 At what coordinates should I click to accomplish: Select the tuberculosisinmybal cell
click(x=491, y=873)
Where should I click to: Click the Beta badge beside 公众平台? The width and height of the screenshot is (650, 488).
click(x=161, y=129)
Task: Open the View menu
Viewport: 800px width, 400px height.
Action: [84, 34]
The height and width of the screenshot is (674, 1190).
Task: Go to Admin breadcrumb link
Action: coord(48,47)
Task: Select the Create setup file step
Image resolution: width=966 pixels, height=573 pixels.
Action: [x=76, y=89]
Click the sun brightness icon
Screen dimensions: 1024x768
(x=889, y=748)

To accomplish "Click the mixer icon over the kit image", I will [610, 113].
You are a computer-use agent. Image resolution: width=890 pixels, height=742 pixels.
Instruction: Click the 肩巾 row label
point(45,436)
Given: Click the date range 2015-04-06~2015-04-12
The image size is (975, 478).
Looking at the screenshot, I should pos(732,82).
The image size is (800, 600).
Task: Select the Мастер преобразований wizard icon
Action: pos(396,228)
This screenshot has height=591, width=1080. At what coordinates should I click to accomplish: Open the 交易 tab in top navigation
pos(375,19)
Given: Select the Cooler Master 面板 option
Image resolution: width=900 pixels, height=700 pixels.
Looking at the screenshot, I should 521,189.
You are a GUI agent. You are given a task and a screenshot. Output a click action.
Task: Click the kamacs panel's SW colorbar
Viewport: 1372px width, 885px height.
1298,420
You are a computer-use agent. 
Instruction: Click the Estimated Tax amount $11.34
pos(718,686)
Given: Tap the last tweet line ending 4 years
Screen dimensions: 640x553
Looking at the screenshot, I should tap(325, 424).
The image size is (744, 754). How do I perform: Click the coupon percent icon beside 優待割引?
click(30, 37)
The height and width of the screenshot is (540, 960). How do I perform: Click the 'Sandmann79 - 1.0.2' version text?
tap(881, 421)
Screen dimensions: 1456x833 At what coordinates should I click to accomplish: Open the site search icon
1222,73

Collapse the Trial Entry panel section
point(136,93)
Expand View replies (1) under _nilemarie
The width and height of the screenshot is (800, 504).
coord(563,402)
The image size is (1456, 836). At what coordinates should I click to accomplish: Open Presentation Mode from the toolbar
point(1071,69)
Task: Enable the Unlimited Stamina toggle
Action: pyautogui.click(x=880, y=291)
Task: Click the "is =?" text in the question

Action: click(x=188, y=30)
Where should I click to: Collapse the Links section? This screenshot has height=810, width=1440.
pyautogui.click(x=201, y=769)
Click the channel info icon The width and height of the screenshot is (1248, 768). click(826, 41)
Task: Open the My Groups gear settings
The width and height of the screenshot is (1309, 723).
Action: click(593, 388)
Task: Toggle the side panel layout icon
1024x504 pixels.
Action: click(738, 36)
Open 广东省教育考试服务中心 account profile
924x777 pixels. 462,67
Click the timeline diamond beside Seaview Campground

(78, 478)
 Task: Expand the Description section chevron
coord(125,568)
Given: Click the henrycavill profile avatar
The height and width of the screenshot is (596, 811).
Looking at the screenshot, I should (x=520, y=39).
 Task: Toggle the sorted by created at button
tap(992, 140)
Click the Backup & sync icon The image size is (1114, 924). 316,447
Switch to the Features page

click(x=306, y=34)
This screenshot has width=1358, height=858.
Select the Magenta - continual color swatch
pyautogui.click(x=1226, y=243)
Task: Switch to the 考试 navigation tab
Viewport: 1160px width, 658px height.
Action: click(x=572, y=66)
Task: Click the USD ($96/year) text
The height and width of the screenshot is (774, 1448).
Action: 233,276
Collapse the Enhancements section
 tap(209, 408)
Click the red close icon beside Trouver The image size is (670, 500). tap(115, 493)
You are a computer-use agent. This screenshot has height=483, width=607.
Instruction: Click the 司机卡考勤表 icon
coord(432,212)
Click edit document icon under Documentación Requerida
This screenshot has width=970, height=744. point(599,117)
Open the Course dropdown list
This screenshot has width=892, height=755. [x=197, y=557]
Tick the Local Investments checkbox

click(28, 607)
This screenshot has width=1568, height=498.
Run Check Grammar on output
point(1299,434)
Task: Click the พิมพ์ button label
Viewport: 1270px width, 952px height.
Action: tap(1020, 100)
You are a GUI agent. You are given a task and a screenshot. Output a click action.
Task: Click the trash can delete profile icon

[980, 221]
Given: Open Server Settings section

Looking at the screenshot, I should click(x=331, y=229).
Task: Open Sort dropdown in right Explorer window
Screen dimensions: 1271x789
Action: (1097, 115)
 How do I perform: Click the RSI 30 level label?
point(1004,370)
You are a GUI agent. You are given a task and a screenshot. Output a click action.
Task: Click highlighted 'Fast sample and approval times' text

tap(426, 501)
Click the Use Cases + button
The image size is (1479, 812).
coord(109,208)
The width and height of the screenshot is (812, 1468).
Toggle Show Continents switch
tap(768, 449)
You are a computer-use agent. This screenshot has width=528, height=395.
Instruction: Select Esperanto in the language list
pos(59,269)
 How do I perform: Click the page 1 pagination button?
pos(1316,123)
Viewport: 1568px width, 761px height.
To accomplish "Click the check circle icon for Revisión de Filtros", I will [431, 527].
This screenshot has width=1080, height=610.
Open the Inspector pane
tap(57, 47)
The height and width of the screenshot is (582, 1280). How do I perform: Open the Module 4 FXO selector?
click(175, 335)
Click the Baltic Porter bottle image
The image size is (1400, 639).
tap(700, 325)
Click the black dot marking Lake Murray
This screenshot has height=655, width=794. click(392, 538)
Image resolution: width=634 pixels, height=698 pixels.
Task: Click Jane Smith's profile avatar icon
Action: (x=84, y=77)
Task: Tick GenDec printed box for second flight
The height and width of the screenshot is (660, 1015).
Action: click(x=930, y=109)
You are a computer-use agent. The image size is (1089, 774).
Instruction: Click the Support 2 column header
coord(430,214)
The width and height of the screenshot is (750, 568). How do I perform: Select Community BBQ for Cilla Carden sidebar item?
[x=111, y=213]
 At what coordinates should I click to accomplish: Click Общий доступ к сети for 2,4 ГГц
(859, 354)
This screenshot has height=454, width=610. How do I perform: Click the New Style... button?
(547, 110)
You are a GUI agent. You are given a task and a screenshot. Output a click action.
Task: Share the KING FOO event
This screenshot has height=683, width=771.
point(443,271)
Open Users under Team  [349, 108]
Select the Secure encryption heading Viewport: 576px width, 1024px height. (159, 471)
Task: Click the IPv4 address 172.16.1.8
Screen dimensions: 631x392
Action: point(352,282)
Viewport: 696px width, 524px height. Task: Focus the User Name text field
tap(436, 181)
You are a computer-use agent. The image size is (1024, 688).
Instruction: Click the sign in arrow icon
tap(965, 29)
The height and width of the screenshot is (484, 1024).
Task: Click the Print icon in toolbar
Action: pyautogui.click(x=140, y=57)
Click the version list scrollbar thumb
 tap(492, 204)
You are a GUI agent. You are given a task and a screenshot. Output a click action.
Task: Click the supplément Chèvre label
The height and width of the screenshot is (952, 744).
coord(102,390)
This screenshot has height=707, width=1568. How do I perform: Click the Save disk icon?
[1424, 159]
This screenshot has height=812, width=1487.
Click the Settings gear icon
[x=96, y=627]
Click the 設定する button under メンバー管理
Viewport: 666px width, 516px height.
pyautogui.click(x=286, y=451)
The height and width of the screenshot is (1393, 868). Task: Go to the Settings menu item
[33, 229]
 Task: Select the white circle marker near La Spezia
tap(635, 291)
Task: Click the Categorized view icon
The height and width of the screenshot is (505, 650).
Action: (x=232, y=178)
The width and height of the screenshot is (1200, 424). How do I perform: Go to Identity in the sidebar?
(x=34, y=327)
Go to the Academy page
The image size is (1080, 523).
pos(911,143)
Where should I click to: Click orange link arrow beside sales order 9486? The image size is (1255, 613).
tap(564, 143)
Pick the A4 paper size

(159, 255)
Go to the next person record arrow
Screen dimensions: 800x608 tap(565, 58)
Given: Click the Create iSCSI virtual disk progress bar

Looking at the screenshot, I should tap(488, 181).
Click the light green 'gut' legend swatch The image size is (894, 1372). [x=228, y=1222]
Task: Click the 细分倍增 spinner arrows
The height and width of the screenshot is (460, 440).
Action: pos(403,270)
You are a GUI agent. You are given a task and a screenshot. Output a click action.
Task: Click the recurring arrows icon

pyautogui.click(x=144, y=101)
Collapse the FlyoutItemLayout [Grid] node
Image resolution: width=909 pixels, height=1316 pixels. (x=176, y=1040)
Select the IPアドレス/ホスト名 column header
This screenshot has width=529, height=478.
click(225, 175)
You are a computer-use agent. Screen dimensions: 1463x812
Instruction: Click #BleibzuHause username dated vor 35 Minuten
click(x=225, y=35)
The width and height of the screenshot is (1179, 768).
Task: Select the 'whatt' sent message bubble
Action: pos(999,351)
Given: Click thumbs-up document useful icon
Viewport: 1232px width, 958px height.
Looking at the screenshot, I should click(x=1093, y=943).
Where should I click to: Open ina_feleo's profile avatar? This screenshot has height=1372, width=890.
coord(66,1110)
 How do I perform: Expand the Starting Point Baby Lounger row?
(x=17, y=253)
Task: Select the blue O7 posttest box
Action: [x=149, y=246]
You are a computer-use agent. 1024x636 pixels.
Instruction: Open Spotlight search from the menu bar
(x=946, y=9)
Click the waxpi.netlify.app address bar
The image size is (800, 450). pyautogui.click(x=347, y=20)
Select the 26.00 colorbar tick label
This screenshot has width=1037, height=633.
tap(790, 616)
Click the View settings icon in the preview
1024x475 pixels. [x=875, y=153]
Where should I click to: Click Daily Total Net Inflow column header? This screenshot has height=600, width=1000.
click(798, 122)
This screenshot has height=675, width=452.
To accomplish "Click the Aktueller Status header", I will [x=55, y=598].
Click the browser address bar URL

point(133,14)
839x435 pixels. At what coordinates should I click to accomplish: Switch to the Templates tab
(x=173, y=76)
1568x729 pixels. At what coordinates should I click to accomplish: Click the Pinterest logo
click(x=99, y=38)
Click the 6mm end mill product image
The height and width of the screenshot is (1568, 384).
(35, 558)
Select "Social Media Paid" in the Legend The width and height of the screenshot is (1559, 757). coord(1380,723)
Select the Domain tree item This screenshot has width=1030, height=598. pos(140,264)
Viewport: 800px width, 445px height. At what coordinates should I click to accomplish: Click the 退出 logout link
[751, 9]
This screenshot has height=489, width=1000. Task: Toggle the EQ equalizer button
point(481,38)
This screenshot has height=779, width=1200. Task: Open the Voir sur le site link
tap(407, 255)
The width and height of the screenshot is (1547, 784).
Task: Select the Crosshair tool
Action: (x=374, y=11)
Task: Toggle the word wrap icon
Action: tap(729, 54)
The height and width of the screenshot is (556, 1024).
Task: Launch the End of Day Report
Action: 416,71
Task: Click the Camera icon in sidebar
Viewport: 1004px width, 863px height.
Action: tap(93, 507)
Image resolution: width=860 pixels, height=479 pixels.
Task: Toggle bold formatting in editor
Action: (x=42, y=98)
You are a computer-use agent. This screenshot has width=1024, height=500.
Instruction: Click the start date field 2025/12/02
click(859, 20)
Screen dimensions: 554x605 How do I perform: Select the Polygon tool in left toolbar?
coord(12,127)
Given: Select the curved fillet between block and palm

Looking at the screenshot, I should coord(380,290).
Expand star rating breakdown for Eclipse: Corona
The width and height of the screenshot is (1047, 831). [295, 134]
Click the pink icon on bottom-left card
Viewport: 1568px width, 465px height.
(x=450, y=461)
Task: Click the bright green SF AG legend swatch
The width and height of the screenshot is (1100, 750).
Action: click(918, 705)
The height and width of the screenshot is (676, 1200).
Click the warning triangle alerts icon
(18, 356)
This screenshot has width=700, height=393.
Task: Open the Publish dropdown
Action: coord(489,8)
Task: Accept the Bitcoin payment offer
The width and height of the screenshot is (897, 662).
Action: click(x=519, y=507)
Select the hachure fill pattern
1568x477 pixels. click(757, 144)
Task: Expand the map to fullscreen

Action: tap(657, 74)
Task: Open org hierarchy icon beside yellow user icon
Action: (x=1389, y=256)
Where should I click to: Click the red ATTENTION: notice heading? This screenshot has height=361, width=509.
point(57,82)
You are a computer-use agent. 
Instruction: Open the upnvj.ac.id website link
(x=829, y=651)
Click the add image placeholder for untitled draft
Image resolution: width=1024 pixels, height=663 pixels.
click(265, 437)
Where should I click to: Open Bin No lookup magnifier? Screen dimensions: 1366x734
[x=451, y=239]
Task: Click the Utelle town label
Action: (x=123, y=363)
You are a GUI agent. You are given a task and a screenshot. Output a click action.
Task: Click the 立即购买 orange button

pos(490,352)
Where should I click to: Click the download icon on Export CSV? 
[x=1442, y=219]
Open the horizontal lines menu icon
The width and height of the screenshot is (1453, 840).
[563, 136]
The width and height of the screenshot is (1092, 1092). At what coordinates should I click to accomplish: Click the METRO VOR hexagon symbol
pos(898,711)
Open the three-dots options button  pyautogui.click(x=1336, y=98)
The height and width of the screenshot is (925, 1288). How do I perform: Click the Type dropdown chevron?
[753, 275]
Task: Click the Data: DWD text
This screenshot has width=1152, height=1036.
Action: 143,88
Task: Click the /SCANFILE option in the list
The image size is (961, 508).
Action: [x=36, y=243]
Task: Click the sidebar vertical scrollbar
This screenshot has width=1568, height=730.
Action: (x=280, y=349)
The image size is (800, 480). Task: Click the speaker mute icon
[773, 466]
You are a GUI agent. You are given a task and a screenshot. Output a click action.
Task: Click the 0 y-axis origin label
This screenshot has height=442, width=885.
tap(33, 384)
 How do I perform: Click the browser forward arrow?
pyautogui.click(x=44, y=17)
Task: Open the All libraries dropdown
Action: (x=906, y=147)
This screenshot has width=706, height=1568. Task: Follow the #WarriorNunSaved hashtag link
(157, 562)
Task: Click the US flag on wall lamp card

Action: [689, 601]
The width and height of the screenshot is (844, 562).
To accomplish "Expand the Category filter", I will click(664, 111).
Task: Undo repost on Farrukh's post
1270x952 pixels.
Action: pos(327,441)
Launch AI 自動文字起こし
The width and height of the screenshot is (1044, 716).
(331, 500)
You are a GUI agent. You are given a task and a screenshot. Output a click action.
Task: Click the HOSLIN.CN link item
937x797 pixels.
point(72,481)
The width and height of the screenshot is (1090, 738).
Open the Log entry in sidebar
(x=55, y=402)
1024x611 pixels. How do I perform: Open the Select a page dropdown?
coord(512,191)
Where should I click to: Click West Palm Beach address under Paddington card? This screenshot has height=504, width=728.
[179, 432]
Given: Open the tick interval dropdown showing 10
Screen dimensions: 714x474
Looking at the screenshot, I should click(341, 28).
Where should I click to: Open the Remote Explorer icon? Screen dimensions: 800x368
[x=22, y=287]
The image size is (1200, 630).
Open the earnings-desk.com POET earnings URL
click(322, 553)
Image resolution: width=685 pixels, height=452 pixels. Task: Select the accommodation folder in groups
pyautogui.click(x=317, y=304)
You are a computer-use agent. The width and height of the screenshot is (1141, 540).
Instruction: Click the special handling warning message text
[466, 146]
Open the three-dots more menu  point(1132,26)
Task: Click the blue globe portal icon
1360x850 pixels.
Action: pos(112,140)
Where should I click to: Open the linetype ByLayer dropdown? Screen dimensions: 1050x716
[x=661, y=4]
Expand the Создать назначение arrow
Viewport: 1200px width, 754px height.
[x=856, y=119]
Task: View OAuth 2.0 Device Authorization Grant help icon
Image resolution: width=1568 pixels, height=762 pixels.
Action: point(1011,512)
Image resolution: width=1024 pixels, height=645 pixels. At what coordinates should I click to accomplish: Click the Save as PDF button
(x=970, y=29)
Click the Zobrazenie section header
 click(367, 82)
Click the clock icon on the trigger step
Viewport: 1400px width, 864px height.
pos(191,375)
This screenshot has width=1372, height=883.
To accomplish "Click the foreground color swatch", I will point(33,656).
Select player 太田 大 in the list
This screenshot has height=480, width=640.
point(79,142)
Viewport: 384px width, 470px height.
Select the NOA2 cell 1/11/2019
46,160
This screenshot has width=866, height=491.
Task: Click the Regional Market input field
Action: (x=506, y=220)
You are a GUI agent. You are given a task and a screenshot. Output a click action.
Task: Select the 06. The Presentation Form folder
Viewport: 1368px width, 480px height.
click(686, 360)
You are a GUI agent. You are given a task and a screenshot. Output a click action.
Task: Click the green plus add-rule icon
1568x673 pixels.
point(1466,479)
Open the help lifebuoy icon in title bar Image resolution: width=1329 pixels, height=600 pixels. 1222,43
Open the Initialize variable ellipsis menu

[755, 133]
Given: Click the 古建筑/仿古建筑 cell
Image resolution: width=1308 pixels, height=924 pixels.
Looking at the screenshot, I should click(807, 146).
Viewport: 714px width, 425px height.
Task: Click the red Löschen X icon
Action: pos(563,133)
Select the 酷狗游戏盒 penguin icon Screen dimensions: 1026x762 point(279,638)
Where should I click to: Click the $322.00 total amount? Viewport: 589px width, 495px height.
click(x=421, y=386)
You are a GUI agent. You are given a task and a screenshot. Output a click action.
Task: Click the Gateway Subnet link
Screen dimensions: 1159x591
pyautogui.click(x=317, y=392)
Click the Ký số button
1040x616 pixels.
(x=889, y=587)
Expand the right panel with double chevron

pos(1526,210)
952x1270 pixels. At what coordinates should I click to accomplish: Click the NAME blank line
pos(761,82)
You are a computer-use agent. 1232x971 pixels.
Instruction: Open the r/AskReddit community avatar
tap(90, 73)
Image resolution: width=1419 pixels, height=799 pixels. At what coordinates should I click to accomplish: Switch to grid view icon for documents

:: Exercise objective ::
In the listing above, find the line holding "This screenshot has height=683, width=771." and the line holding "You are a computer-use agent. The image size is (1024, 688).", then output those two lines and every line between them exactly.

:: Solution to this task ::
This screenshot has height=683, width=771.
point(443,271)
Open Users under Team  [349, 108]
Select the Secure encryption heading Viewport: 576px width, 1024px height. (159, 471)
Task: Click the IPv4 address 172.16.1.8
Screen dimensions: 631x392
Action: point(352,282)
Viewport: 696px width, 524px height. Task: Focus the User Name text field
tap(436, 181)
You are a computer-use agent. The image size is (1024, 688).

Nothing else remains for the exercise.